Next Tuesday that Parliament is to meet—and a deep game it has to play! few Parliaments a greater. The world is in amaze here that no account is arrived from America of the result of their General Congress—if any is come it is very secret; and that has no favourable aspect. The combination and spirit there seem to be universal, and is very alarming. I am the humble servant of events, and you know never meddle with prophecy. It would be difficult to descry good omens, be the issue what it will.
The old French Parliament is restored with great eclat.[1] Monsieur de Maurepas, author of the revolution, was received one night at the Opera with boundless shouts of applause.
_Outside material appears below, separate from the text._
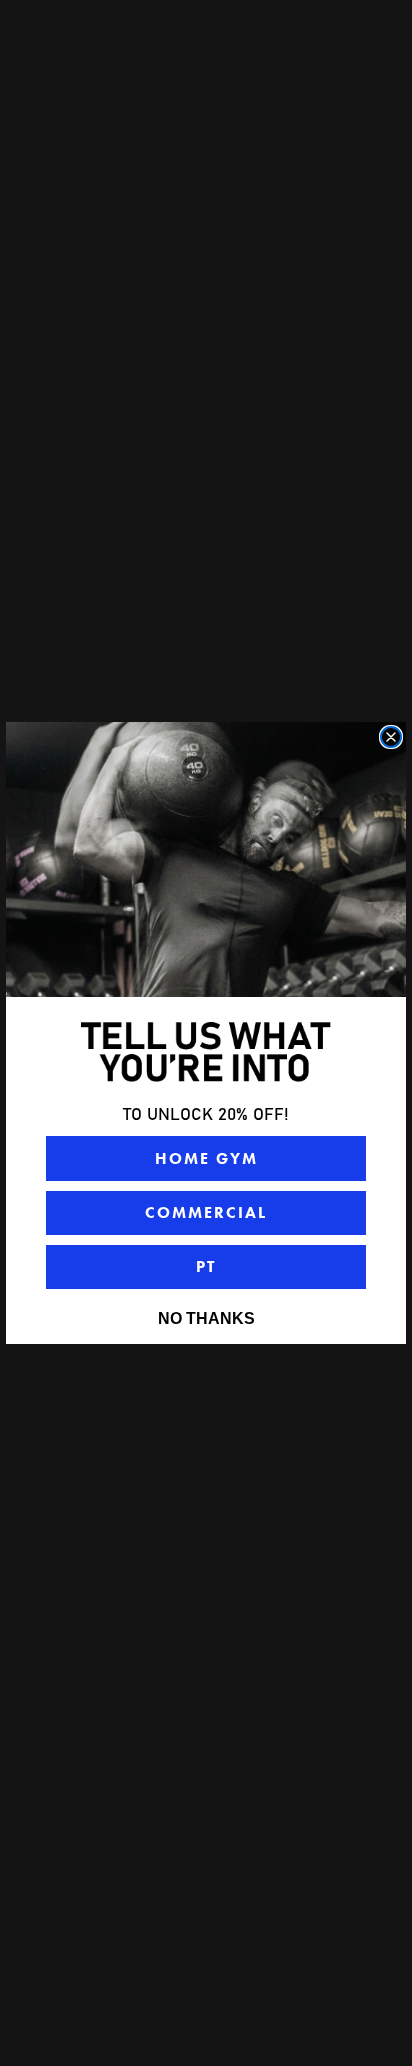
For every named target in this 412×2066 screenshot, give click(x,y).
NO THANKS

It is even said that the mob intended, when the King should go to hold the lit de justice,[2] to draw his coach. How singular it would be if Wilkes’s case should be copied for a King of France! Do you think Rousseau was in the right, when he said that he could tell what would be the manners of any capital city from certain given lights? I don’t know what he may do on Constantinople and Pekin—but Paris and London! I don’t believe Voltaire likes these changes. I have seen nothing of his writing for many months; not even on the poisoning Jesuits. For our part, I repeat it, we shall contribute nothing to the Histoire des Moeurs, not for want of materials, but for want of writers. We have comedies without novelty, gross satires without stings, metaphysical eloquence, and antiquarians that discover nothing.
Boeotum in crasso jurares aere natos!
[Footnote 1: In 1770 the Chancellor, Maupeou, had abolished the Parliament, as has been mentioned in a former note. Their conduct ever since the death of Richelieu had been factious and corrupt. But, though the Sovereign Courts, which Maupeou had established in their stead, had worked well, their extinction had been unpopular in Paris; and, on the accession of Louis XVI., the new Prime Minister, Maurepas, proposed their re-establishment, and the Queen, most unfortunately, was persuaded by the Duc de Choiseul to exert her influence in support of the measure. Turgot, the great Finance Minister—indeed, the greatest statesman that France ever produced—resisted it with powerful arguments, but Louis yielded to the influence of his consort. The Parliaments were re-established, and soon verified all the predictions of Turgot by conduct more factious and violent than ever. (See the Editor’s “France under the Bourbons,” iii. 413.)]
[Footnote 2: A Lit de Justice was an extraordinary meeting of the Parliament, presided over by the sovereign in person, and one in which no opposition, or even discussion, was permitted; but any edict which had been issued was at once registered.]